After 10 years working for De Pointe, Joshua is a whistleblower and seeing numerous reports about the company’s involvement in numerous eco-disasters. His young daughter is soon dangerously ill as he waged war against De Pointe’s claims of mental illness. Joshua and Amy (Whitney Nielsen), who are now in a sham marriage, fall apart when he obsessively descends into a conspiracy-theory rabbit hole and attempts to find the De Pointe-affiliated xin that could be infecting his daughter.
Joshua finally sees an opportunity after months of unsuccessful attempts. De Pointe’s global head for research and development, Dr Luis C. Woeland (Paul Statman), will be appearing at a conference. Joshua, Dominic, Keelee, and Dominic’s girlfriend Keelee (Jennifer Churchich), spontaneously kidnap him hoping that he’ll give some answers. Joshua’s lawyer warns him that these are powerful people. They are not ashamed. They don’t get embarrassed.” Dr Woeland is not a pushover and delivers a steady stream of pithy insults towards Joshua’s “novel mixture of stupidity and perseverance”. Aiello (Vadym Kresnenko) is off-putting. He begins in Terminator fashion to track down the kidnappers.
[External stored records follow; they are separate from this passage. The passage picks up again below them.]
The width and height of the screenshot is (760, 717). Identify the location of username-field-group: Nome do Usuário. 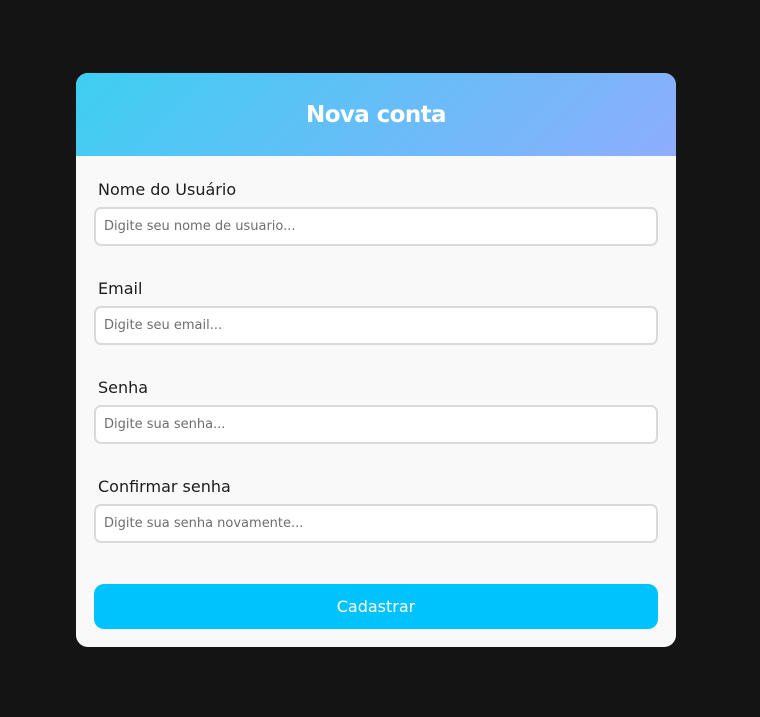
(376, 206).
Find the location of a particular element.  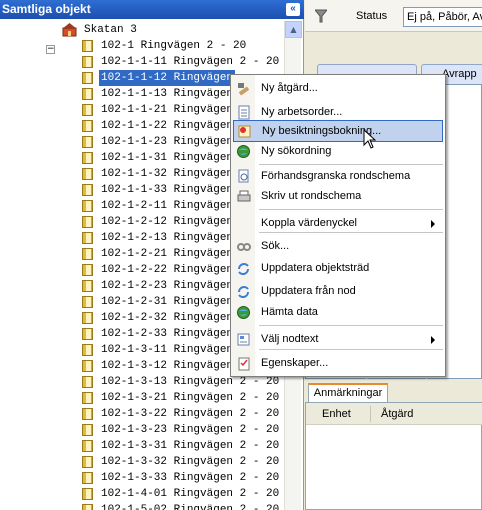

menu-item: Ny sökordning is located at coordinates (338, 152).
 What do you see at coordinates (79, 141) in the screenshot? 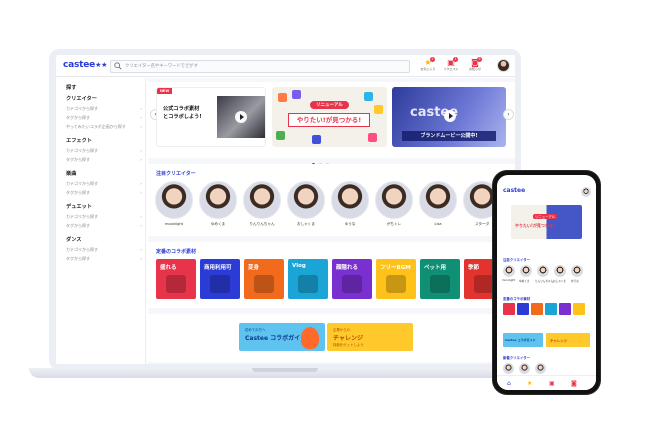
I see `sidebar-group-effect: エフェクト` at bounding box center [79, 141].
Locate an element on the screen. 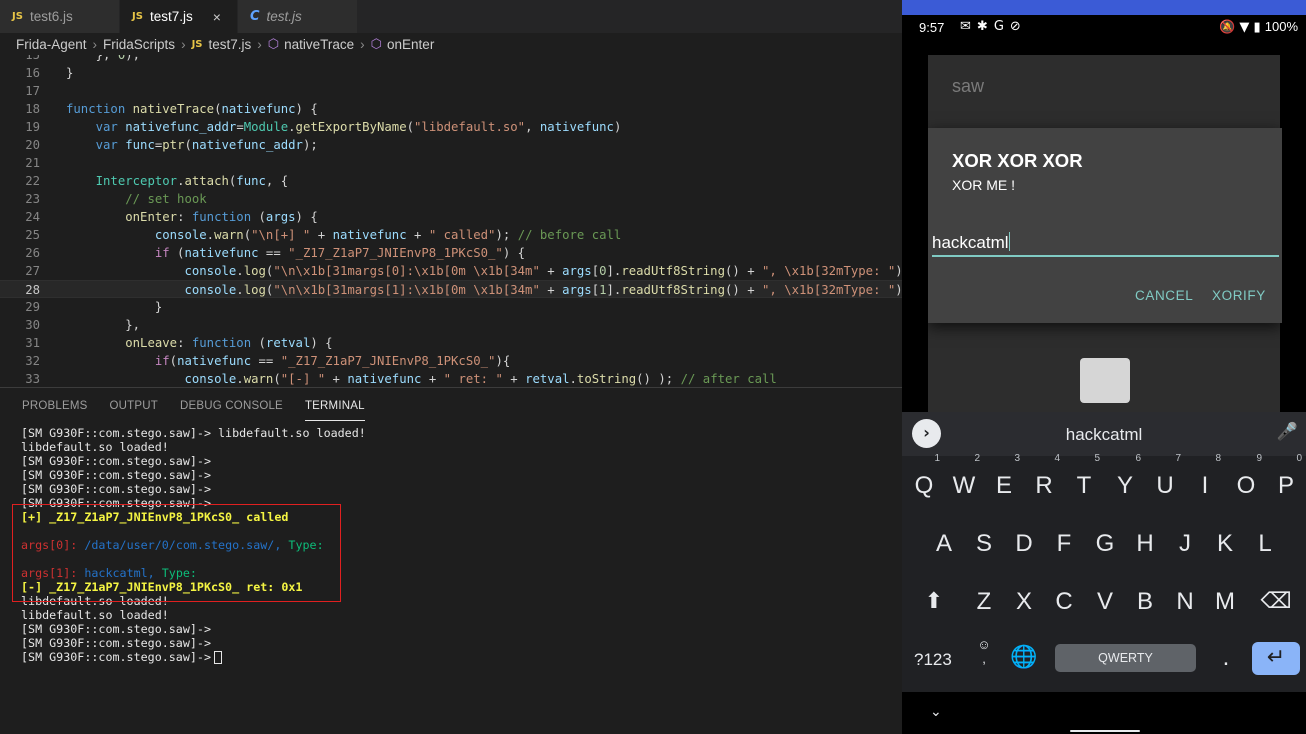  key-f: F is located at coordinates (1064, 544).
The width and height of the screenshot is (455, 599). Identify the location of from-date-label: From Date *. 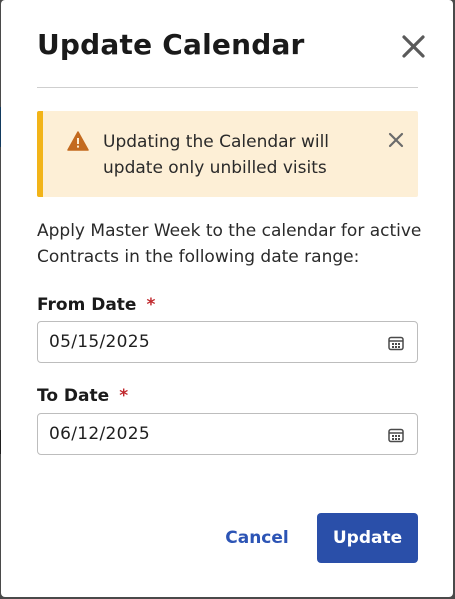
(96, 305).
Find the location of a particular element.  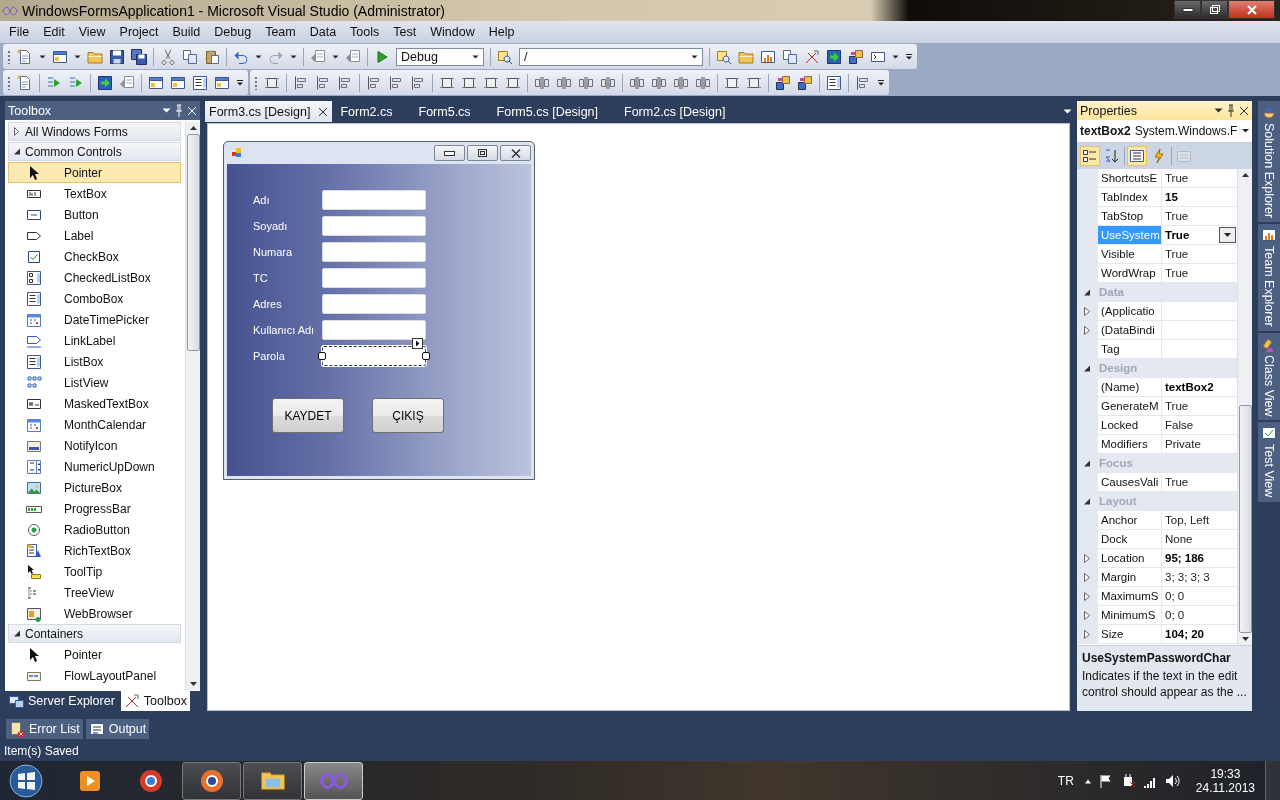

property-name: (Applicatio is located at coordinates (1130, 311).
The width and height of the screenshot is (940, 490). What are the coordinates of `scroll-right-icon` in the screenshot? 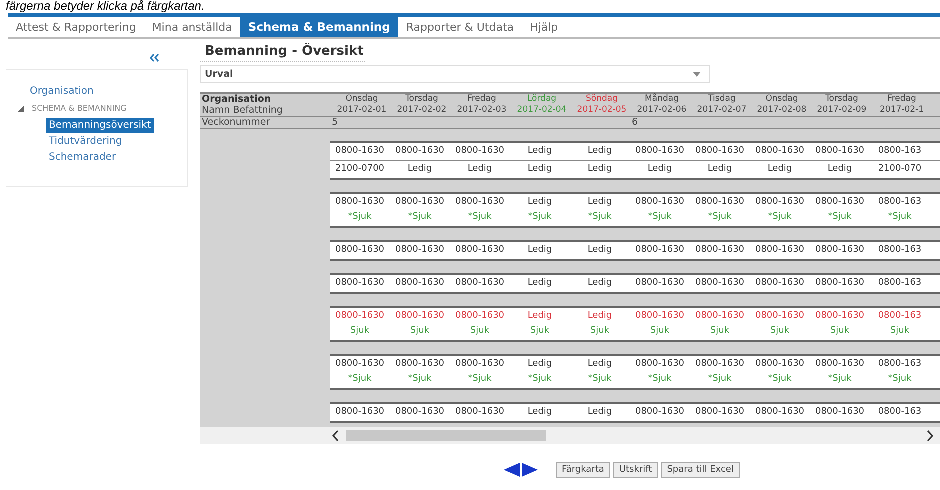 It's located at (930, 436).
Sefchik describes behemoth as being inspired by the question, “What if an activist kidnaps a powerful CEO only to discover that he is not who he seems?” However, it takes some time for the story to move forward. Too much of the film is about Joshua’s paranoia and friction with Amy. It also focuses too much on his Internet research about Dr Woeland. The film’s exposition-heavy introduction highlights the problems with its stilted script. It was written by Sefchik along with Derrick Ligas and did not do any favours for its performers or characters. Statman is the only one who actually chews on the dialogue. His expressive face oscillates between anger and bemusement, often and easily. Statman’s line delivery conveys a sarcastic, elite, annoyed man, also the cast’s most naturalistic actor.